In patients requiring regional pedicled or distant free flaps for reconstruction, a donor-site specific history and exam is necessary. Detailed inquiry of a patient's handedness, footedness, occupation, and recreational activities also reveals information that can dictate the side or site of a flap harvest. The presence of a thoracotomy scar, a pacemaker, or indwelling central line may require use of the contralateral pectoralis major flap or a modified surgical approach to the ipsilateral flap harvest. Previous abdominal and pelvic surgery can obviate the use of some potential free flap vascular pedicles (i.e., rectus abdominis, iliac crest). Claudication or rest pain are indicative of significant peripheral vascular disease and warrant aggressive workup of extremity vascular pedicle adequacy. History of previous surgery or trauma to the donor-site prompts in-depth evaluation of the donor-site anatomy. This includes workup of both arterial and venous supplies as well as boney integrity.
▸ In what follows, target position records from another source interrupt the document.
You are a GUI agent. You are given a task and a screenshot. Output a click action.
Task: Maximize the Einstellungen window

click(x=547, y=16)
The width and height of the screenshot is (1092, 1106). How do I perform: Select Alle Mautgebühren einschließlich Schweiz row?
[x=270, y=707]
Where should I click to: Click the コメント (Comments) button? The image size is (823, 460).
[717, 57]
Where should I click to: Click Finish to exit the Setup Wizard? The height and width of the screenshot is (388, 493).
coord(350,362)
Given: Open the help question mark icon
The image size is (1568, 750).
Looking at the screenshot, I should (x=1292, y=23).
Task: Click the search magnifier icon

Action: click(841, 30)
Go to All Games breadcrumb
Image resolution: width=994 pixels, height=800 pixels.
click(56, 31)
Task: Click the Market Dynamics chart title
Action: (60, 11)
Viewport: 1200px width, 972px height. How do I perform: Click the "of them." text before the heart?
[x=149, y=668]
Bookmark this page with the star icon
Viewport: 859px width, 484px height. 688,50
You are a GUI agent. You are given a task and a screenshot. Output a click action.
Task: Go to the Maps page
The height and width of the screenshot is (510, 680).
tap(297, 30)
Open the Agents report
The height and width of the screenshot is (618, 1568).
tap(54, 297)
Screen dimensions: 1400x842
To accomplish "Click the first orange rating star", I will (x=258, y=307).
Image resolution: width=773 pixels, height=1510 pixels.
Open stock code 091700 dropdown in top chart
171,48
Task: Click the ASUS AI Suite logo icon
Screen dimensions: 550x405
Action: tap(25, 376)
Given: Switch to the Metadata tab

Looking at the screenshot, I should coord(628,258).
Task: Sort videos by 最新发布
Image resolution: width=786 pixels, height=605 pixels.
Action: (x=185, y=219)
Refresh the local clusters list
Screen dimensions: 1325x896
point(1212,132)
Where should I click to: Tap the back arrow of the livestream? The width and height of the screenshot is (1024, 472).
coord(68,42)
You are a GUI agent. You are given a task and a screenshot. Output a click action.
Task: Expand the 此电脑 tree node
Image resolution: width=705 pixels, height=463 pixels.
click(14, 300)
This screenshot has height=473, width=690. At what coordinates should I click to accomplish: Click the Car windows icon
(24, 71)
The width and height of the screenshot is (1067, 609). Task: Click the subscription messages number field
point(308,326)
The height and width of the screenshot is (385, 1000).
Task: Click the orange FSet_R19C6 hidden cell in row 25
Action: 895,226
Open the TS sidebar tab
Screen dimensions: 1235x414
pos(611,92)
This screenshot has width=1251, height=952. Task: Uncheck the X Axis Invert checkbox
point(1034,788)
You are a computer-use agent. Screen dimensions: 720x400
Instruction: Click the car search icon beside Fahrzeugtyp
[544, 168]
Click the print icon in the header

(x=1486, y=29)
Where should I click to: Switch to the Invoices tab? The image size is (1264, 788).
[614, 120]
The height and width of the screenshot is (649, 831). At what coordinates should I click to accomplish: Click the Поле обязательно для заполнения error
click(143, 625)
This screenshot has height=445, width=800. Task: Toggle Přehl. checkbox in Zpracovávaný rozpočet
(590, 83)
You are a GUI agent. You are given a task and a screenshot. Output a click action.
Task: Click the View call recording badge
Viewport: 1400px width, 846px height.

Exam of the potential donor site for scars, asymmetries, or bony deformities can often prompt a patient's memory to an old injury or surgery. Objective evaluation of the mobility, strength, and function of the extremity should confirm the patient's history. Non-healing sores, cold fingers and toes, loss of sensation, and significant distal extremity swelling are also indicators of inadequate vascularity and frequently contraindicate the involved extremity from usage as a donor site. Unfortunately, most of these conditions are bilateral and usually require the use of a completely different, and often less ideal, donor site for reconstruction. Palpation of distal pulses (i.e., radial, ulnar, dorsalis pedis, and posterior tibial arteries), subjective Allen's tests, and ankle-arm indices can be reassuring, but adequacy determinations should be supplemented by formal vascular assessments in equivocal cases (15,16). Body habitus, especially morbid obesity, may influence perioperative recovery and healing and may require alteration in reconstructive technique or donor site (17).